Members of the Stem Cells Australia consortium continue to make a substantial contribution to stem cell science.  Click here to download our latest Annual Report.

During 2016 SCA’s research teams continued to expand their outstanding record of contributions to both basic and applied stem cell biology, including a remarkably diverse publications portfolio which included over 150 publications, a major collaborative initiative formed with Bioplatforms Australia and significant recognitions and honours from prestigious societies, to name a few.

The 2016 Annual Report highlights these achievements including:

  • Creating blood from stem cells - Published in Nature Biotechnology, and led by Dr Elizabeth Ng, Professor Andrew Elefanty and Professor Ed Stanley from MCRI, the researchers were able to more closely mimic how blood cells form during early development - a major achievement.
  • Taking the stem out of stem cells – Led by Associate Professor Jose Polo from Monash and the ARMI, this study published in Nature Genetics effectively developed a computerised recipe book – dubbed ‘Mogrify’ - to predict what factors need to be added to convert one type of cell into another – without having to first make a stem cell.
  • Unlocking treatments for heart disease - Researchers at MCRI have identified changes in a particular gene that results in a disease known as hypertrophic cardiomyopathy. Published in the European Heart Journal this research increases our understanding of how heart muscle functions and identifies potential targets for the development of treatments for heart disease, particularly in children.
  • New ways to harvest blood stem cells – A discovery by CSIRO researcher Professor Susie Nilsson and her team, who are also part of ARMI at Monash, may make harvesting stem cells from donors more efficient and avoid unpleasant side effects associated with current approaches. Findings published in Nature Communications showed that a procedure that once took days could be reduced to around an hour. This approach will now be evaluated in clinical trials to see if the success observed in preclinical animal studies can also benefit patients.
  • Bringing new treatments closer for chemo patients - Professor Lars Nielsen and his team at UQ’s Australian Institute for Bioengineering and Nanotechnology (AIBN) have developed a method of producing a transfusion-ready therapeutic dose of replacement white blood cells from cord blood that can be administered to patients immediately after chemotherapy. A licensing deal with the Centre for Commercialization of Regenerative Medicine will now see this discovery progress towards the clinic.
  • The calibre of our members was recognised by over 25 prestigious fellowships, awards and appointments including Professor Richard Harvey being inducted as a Fellow of the Royal Society of London; achievements of Professor Melissa Little and Dr Minoru Takasato receiving the UNSW Eureka Prize for Scientific Research for their work on recreating human kidney tissue from stem cells; and Professor Christine Wells and Professor Ernst Wolvetang awarded the 2016 Scopus Eureka Prize for Excellence in International Scientific Collaboration for their contribution to the international research consortium FANTOM5.

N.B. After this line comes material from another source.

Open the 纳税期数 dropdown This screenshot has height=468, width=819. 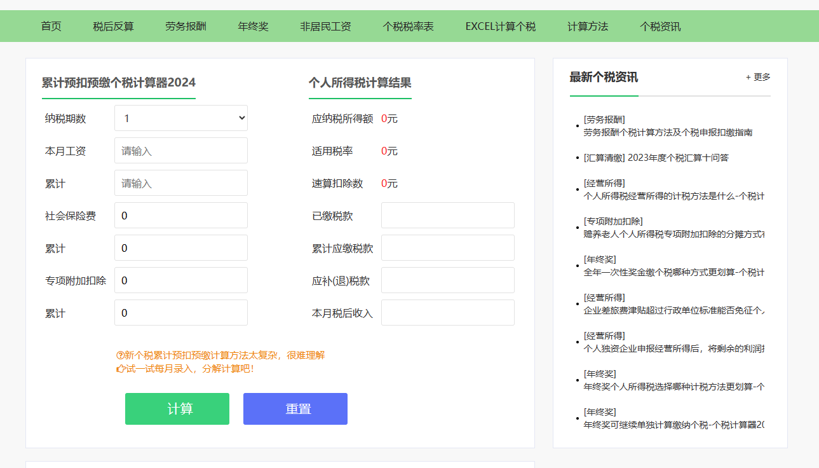point(180,118)
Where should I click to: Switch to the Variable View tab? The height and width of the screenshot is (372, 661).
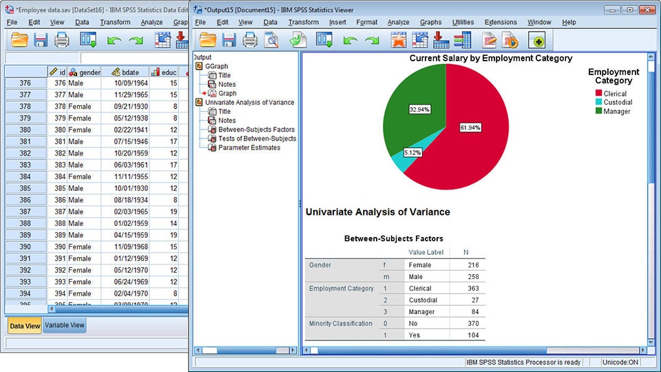click(65, 325)
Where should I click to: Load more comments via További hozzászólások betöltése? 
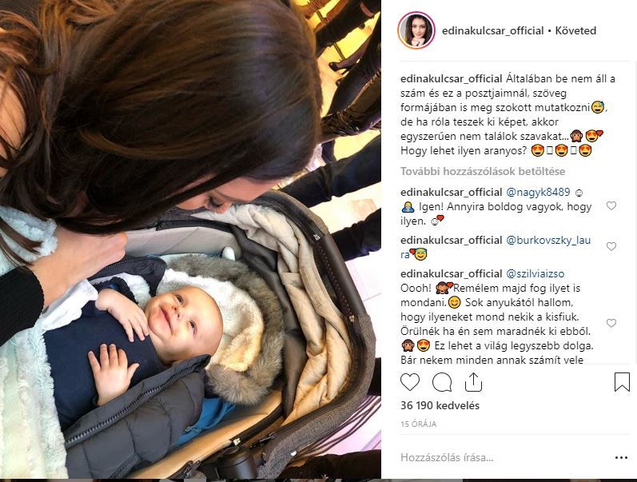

We would like to take this opportunity to congratulate our postgraduate students who completed their studies in 2016:

Dr Sara Alaei, ARMI/Monash
Dr Adullah Alshawaf, University of Melbourne
Dr Jane Brophy, Monash
Dr James Cornwell
, VCCRI/UNSW
Dr Katherine Gill
, University of Melbourne
Dr Jack Lambshead
, CSIRO/Monash
Dr Barbara Maier
, University of Queensland
Mr Riley McMalon
– Masters, University of Melbourne
Dr Amy Nicks
, VCCRI/UNSW
Dr Jessica Schwaber
, University of Queensland
Dr Kathy Potts
, WEHI/University of Melbourne
Dr Li-Yen Wong
, University of Queensland
Dr Kerstin Zoidl
, University of Queensland

Finally, the 2016 Stem Cells Australia Annual Report marks the completion of Professor Martin Pera’s involvement in the initiative. Under his leadership, SCA has been able to establish an environment that has enabled excellence in stem cell research to thrive. Professor Pera has also championed training and mentoring opportunities for young researchers and has been a powerful advocate for stem cell science in the broader community. We wish him the best as he pursues his new role in the USA and look forward to ongoing engagement particularly through the International Society for Stem Cell Research (ISSCR) where he serves as Clerk.